Centre for Learning Sciences, Hong Kong Baptist University, Kowloon, Hong Kong.
Behav Res Methods. 2018 Oct;50(5):1763-1777. doi: 10.3758/s13428-017-0944-0.
Here we report on MELD-SCH (MEgastudy of Lexical Decision in Simplified CHinese), a dataset that contains the lexical decision data of 1,020 one-character, 10,022 two-character, 949 three-character, and 587 four-character simplified Chinese words obtained from 504 native Chinese users. It also includes a number of word-level and character-level variables. Analyses showed that the reliability of the dataset is satisfactory, as indicated by split-half correlations and comparisons with other datasets. Item-based regression showed that both word-level and character-level variables contributed significantly to the reaction times and error rates of lexical decision. Moreover, we discovered a U-shape relationship between word-length and reaction times, which has not been reported in Chinese before. MELD-SCH can facilitate research in Chinese word recognition by providing high quality normative data and information of different linguistic variables. It also encourages researchers to extend their empirical findings, which are mostly based on one-character and two-character words, to words of different lengths.

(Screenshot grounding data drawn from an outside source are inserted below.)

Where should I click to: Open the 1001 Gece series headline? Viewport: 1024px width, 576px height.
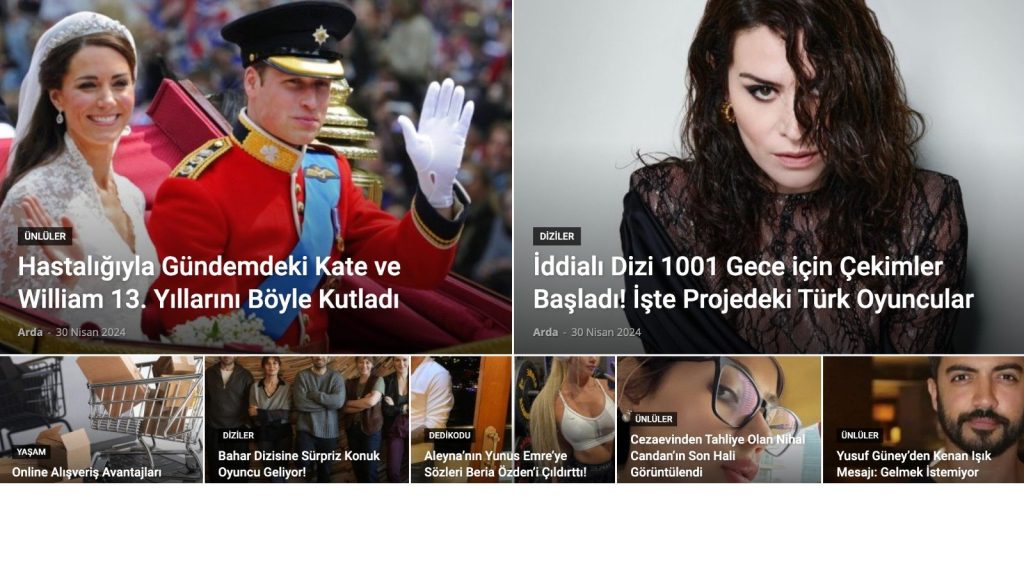(753, 283)
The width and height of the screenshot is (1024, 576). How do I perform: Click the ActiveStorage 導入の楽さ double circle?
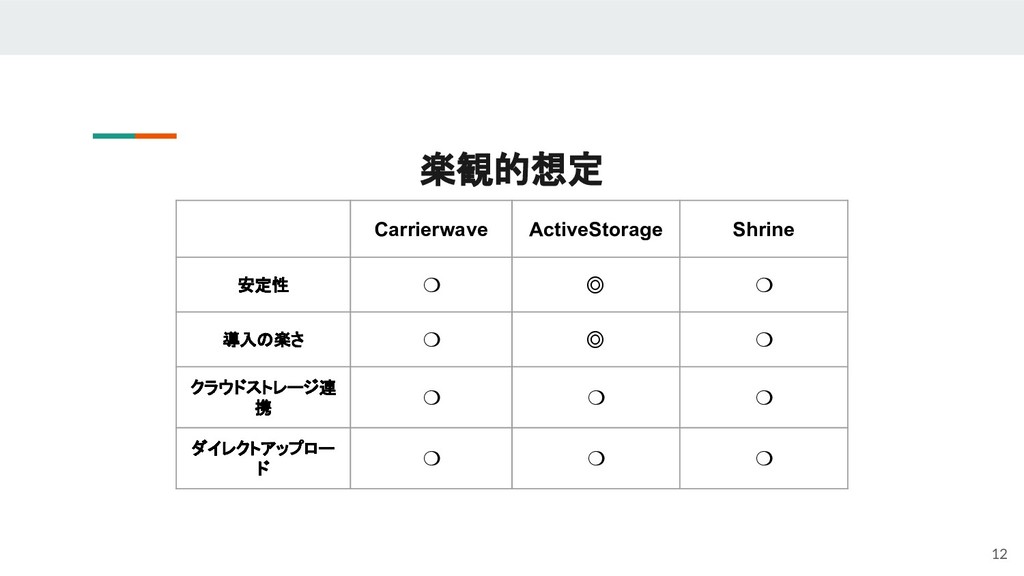tap(595, 340)
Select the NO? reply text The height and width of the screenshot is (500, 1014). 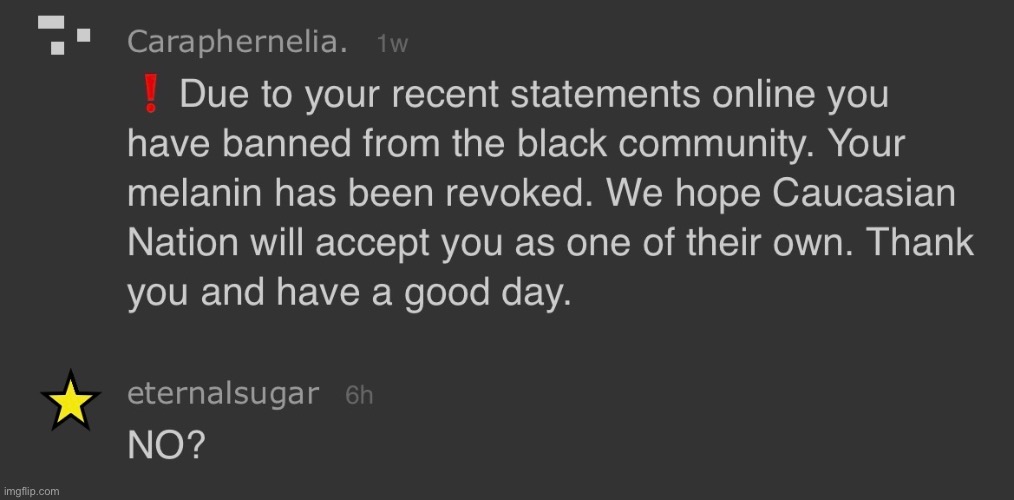167,444
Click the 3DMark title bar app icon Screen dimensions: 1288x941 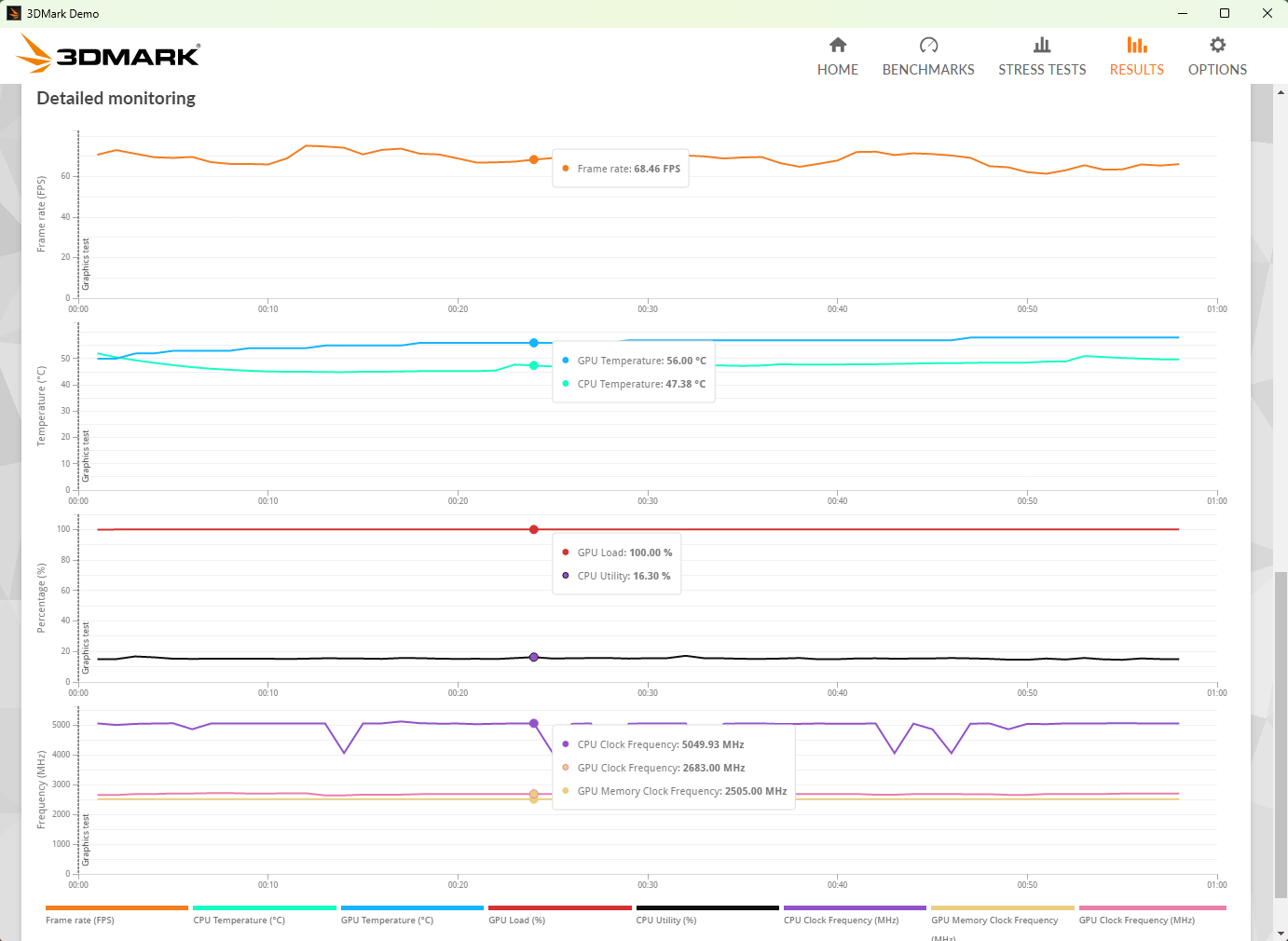pos(14,13)
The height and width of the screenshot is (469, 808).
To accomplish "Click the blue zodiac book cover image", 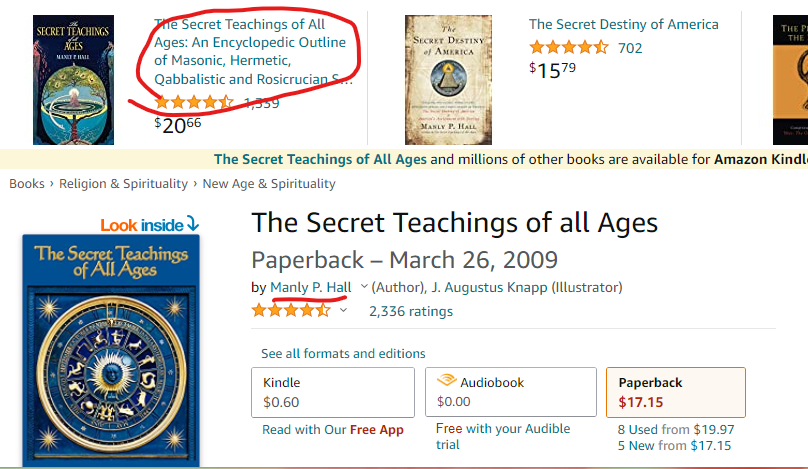I will 111,350.
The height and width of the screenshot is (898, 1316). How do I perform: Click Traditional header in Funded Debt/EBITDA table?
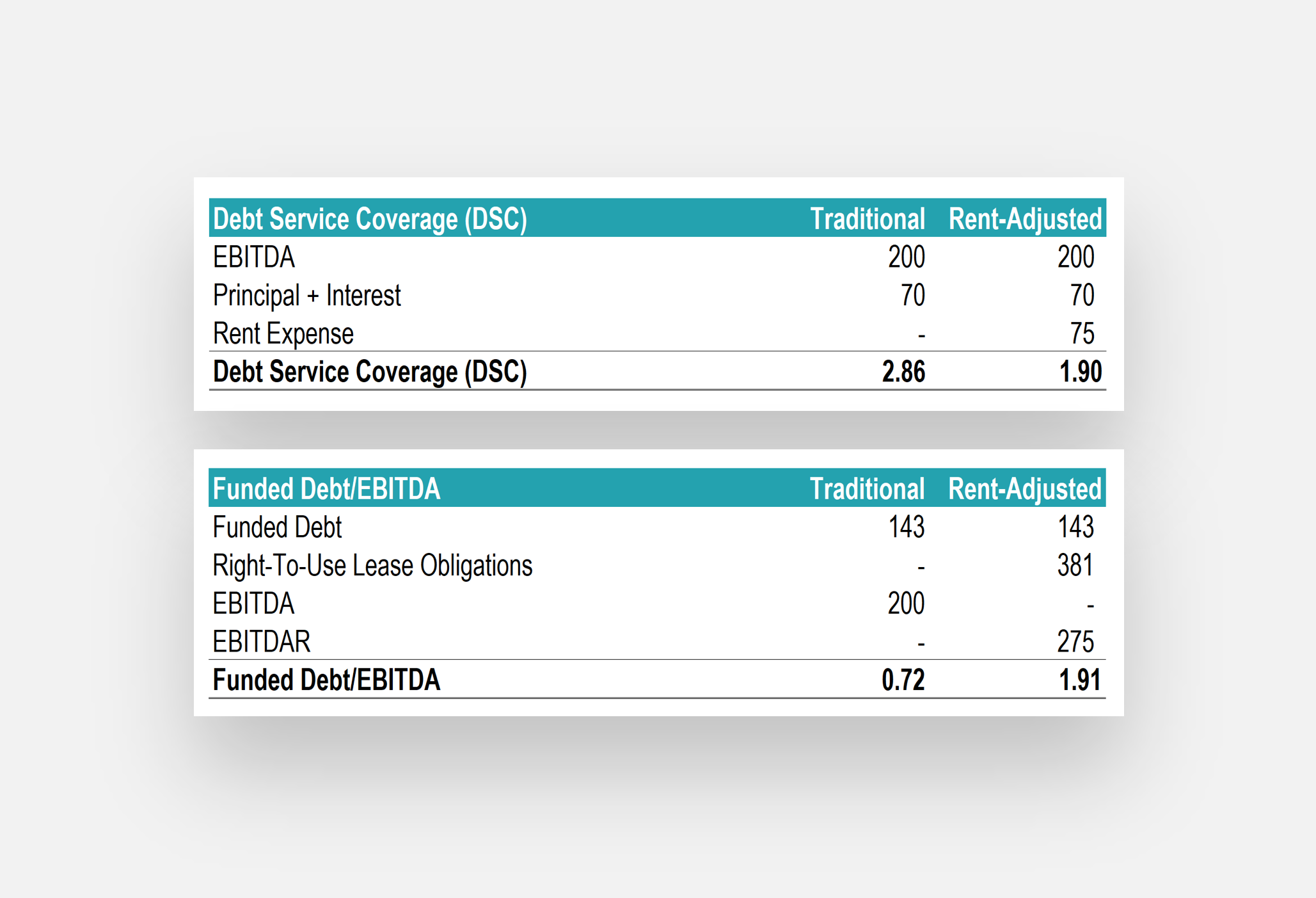pos(867,489)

我们在此报告 MELD-SCH(简化中文词汇判断的大规模研究)数据集,该数据集包含了 504 位母语为中文的使用者对 1020 个单字词、10022 个双字词、949 个三字词和 587 个四字词进行词汇判断的数据,以及一些词级和字级变量。分析表明,数据集的可靠性较高,其分半相关系数和与其他数据集的比较结果均表明了这一点。基于项目的回归分析表明,词级和字级变量均显著影响词汇判断的反应时和错误率。此外,我们还发现了一个词长与反应时之间的 U 型关系,这在中文中以前尚未报道过。MELD-SCH 通过提供高质量的规范数据和不同语言变量的信息,能够促进中文词汇识别研究。它还鼓励研究人员将其主要基于单字词和双字词的实证发现扩展到不同长度的词。